Simbou ViliLes Dépêches de Brazzaville (LDB) : Pourquoi Femme noire comme titre de votre nouvel album?

Simbou Vili (SV) : C’est à la fois un hommage à Senghor et à la femme noire de France : c’est à Paris que Senghor s’est découvert vraiment « Noir ». Pour ma part, chaque année passée en France me rapproche davantage de ma culture originelle, la culture vili, sans toutefois verser dans un jaillissement perpétuel de références à tout ce qui caractérise le Vili. Mais Femme noire, c’est aussi un message à toutes celles qui, ici en France, restent insensibles aux gémissements des nôtres restées en Afrique.

LDB : D’où la chanson Kumulongo ?

SV : Exactement. J’y évoque ma plainte d’être devenue étrangère à moi-même et à ma famille restée au Congo. Kumulongo est une prise de conscience.

LDB : Dans cet album, vous chantez aussi l’amour ?

SV : Oui ; les chansons comme Mon soleil et Chérie na ngai déclinent l’amour au présent de l’indicatif.

LDB : Comment êtes-vous venue à la musique ?

SV : Toute petite, j’aimais beaucoup danser et chanter. Choriste, très jeune, chez les Zephyrins, une église protestante, j’avais déjà la passion de la musique. Pour ma famille, pas question d’envisager de faire carrière dans la musique : c’eût été pénétrer le temple de l’immoralité ! Cette passion s’est pourtant muée en vocation par la suite.

 LDB : C’est donc à Paris, en France, que vous vous êtes vraiment lancée ?

**EXERCICES:**
A. Répondez aux questions suivantes à partir de l'entretien.
(i) Selon la chanteuse, dans quelle ville Senghor s'est-il découvert vraiment « Noir » ?
(ii) Quelle chanson est présentée comme une prise de conscience ?
(iii) Dans quelle église la chanteuse était-elle choriste quand elle était très jeune ?
B. Relevez tous les titres de chansons mentionnés dans l'entretien, sans compter le titre de l'album.
C. Recopiez sans rien changer le passage de l'entretien allant de « Simbou ViliLes Dépêches » à « la chanson Kumulongo ? ».

**DONNÉES DE L'EXERCICE:**
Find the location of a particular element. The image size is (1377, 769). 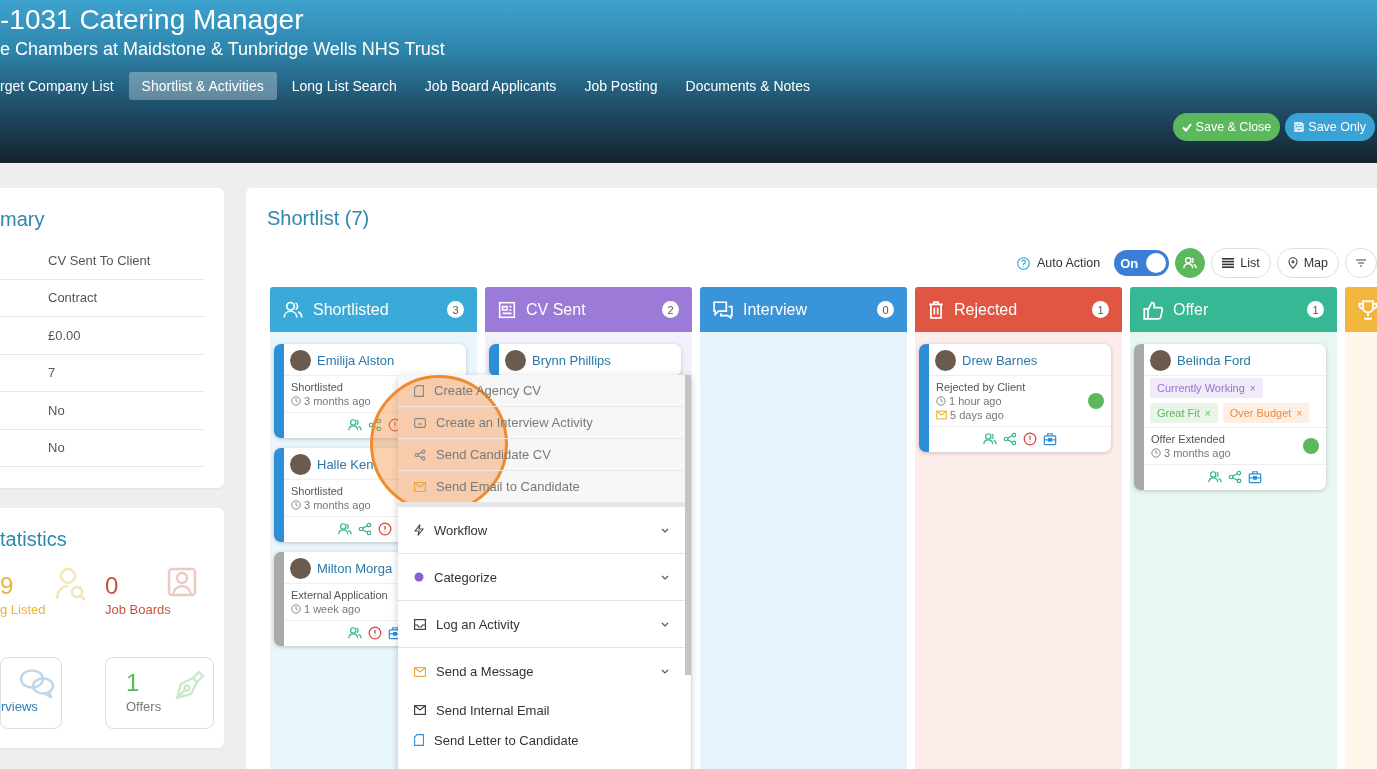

**CORRIGÉS:**
A.
(i) À Paris.
(ii) Kumulongo.
(iii) Chez les Zephyrins, une église protestante.

B. Kumulongo, Mon soleil, Chérie na ngai

C.
Simbou ViliLes Dépêches de Brazzaville (LDB) : Pourquoi Femme noire comme titre de votre nouvel album?

Simbou Vili (SV) : C’est à la fois un hommage à Senghor et à la femme noire de France : c’est à Paris que Senghor s’est découvert vraiment « Noir ». Pour ma part, chaque année passée en France me rapproche davantage de ma culture originelle, la culture vili, sans toutefois verser dans un jaillissement perpétuel de références à tout ce qui caractérise le Vili. Mais Femme noire, c’est aussi un message à toutes celles qui, ici en France, restent insensibles aux gémissements des nôtres restées en Afrique.

LDB : D’où la chanson Kumulongo ?